Bullet hits ambulance with patient inside: 'It's all messed up'

May 19--Jimmie Jackson's family relaxed when the paramedics finally arrived and started treating the 65-year-old in the ambulance for what they feared was pneumonia.

Until a bullet tore through the windshield.

"It scared me," said the soft-spoken Jackson, a retired muffler repair shop worker.

Then he thought about his 8-year-old granddaughter, Jasmine, playing outside and got angry. "I was upset. It makes me scared for her safety," Jackson said. "There's too much shooting in the neighborhood."

Jackson's family had called paramedics to their home in the 5600 block of South Aberdeen Street around 5 p.m. Sunday because Jackson wasn't eating and they worried he was suffering from pneumonia. Jackson is on dialysis and has a history of heart problems, family members said.

As two paramedics treated him in the back of the ambulance, shots rang out from down the block and shattered the windshield on the driver's side, according to the Chicago Fire Department and the family. A "large-caliber slug" landed on the floor of the ambulance, fire officials said.

"I heard six gunshots, and I'm like, 'They're too close,' " said Jackson's daughter, Reba Standley, who was inside the house cooking dinner.

She rushed outside to grab Jasmine, but Standley's two brothers had already done that.

"It happened so fast," Standley said. "When my baby came in, she laid on the floor. She was shaking.

"We all ran over to check on my dad," she said. She saw the window but was assured Jackson was not wounded. Another ambulance was called.

Standley thinks the gunfire came from as far as two blocks away -- from Morgan Street. She said she worries about her daughter's safety and doesn't let her ride her bicycle on the street.

"It's all messed up," she said.

Jasmine's great-grandmother said Jasmine had trouble sleeping Sunday night and was kept home from school Monday. "She was crying. ... Her granddaddy was in the hospital,'' said Daisy Jackson, 80. "Thank God nobody got killed."

Meanwhile, Jackson remained at St. Bernard Hospital and Health Care Center on Monday but hoped to be home by the evening. Asked if he planned to move from the neighborhood, he answered, "No."

Tribune reporter Jeremy Gorner contributed.

*Task list*
1. List every person the ambulance shooting article identifies by name.
2. Answer these from the ambulance shooting article:
(a) How old is Jimmie Jackson?
(b) From which street does Standley think the gunfire came?
(c) At which hospital did Jackson remain on Monday?

*Dataset content*
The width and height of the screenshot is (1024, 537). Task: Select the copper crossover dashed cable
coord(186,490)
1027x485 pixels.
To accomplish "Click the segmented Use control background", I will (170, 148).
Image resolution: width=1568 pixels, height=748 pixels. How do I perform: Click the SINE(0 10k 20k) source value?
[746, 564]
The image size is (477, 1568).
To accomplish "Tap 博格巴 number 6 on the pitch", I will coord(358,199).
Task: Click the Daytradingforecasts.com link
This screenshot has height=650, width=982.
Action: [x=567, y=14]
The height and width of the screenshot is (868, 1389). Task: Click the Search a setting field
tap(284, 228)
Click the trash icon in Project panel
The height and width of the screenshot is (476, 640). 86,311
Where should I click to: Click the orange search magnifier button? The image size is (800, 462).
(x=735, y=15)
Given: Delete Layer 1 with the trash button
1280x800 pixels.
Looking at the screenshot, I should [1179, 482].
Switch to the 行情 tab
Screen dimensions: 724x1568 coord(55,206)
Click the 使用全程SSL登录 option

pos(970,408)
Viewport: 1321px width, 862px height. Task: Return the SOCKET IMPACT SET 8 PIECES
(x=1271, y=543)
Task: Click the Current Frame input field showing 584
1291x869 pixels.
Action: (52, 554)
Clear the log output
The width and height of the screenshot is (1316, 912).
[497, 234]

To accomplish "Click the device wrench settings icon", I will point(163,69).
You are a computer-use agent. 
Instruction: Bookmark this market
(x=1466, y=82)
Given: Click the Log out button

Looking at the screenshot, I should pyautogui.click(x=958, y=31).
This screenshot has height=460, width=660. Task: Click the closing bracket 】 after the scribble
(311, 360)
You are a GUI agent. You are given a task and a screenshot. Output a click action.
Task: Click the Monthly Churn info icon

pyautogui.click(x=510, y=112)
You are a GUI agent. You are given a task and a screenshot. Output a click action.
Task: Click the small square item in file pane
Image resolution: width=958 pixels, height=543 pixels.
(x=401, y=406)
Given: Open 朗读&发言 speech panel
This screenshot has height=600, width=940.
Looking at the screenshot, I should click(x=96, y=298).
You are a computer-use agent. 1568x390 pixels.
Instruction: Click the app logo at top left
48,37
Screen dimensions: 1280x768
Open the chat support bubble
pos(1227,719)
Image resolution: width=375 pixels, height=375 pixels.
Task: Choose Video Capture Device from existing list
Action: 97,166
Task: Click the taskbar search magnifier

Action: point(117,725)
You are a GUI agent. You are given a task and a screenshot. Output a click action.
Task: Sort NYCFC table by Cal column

*Expected responses*
1.
Jimmie Jackson
Jasmine
Reba Standley
Daisy Jackson
Jeremy Gorner

2.
(a) 65
(b) Morgan Street
(c) St. Bernard Hospital and Health Care Center